1. Run a task#

pw_async2: Cooperative async tasks for embedded

The two most fundamental components of pw_async2 are tasks and dispatchers.

Log a welcome message in a task#

Task is the basic unit of execution in the pw_async2 framework. Tasks are objects that represent jobs to be done, like blinking an LED, processing sensor data, or running a vending machine.

Study the code in vending_machine.h.

// The main task that drives the vending machine.
class VendingMachineTask : public pw::async2::Task {
 public:
  VendingMachineTask()
      : pw::async2::Task(PW_ASYNC_TASK_NAME("VendingMachineTask")) {}

 private:
  // This is the core of the asynchronous task. The dispatcher calls this method
  // to give the task a chance to do work.
  pw::async2::Poll<> DoPend(pw::async2::Context& cx) override;
};

VendingMachineTask inherits from Task.

The DoPend() function is where your task will do work.

Study the code in vending_machine.cc.

Here you’ll find the incomplete implementation of DoPend.
```
1pw::async2::Poll<> VendingMachineTask::DoPend(pw::async2::Context& cx) {
2  // Fill in your implementation here.
3  return pw::async2::Ready();
4}
```
The DoPend method returns a Poll<>. A Poll can be in one of two states:
- Ready(): The task has finished its work.
- Pending(): The task is not yet finished.

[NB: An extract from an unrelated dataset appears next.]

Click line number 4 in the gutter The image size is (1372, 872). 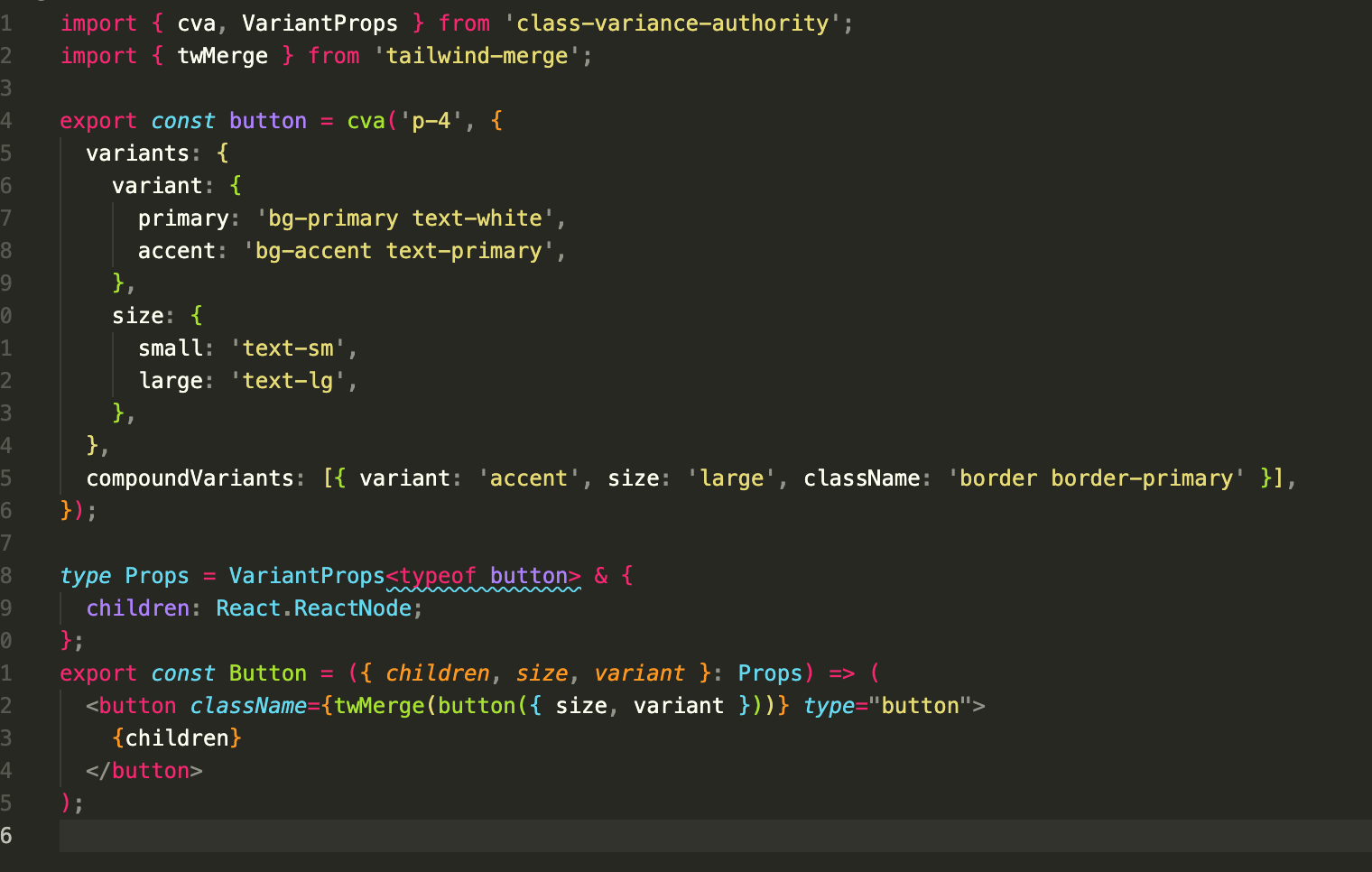click(x=7, y=120)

The dispatcher should run it again later.
Our current DoPend() immediately returns Ready(), meaning it exits without doing any work.
Log a welcome message in vending_machine.cc:
- Log the message at the start of the DoPend() implementation:
```
PW_LOG_INFO("Welcome to the Pigweed Vending Machine!");
```
  This logging macro comes from pw_log. We’ve already included the header that provides this macro (pw_log/log.h).
- Keep the Ready() return because this tells the dispatcher to complete the task after the message has been logged.
Hint
1pw::async2::Poll<> VendingMachineTask::DoPend(pw::async2::Context& cx) { 2 PW_LOG_INFO("Welcome to the Pigweed Vending Machine!"); 3 return pw::async2::Ready(); 4}

Post the task to a dispatcher#

The Dispatcher is the engine that runs the tasks. It’s a simple, cooperative scheduler. You give it tasks by calling Post(). You run tasks with the dispatcher by calling RunUntilStalled() or RunToCompletion().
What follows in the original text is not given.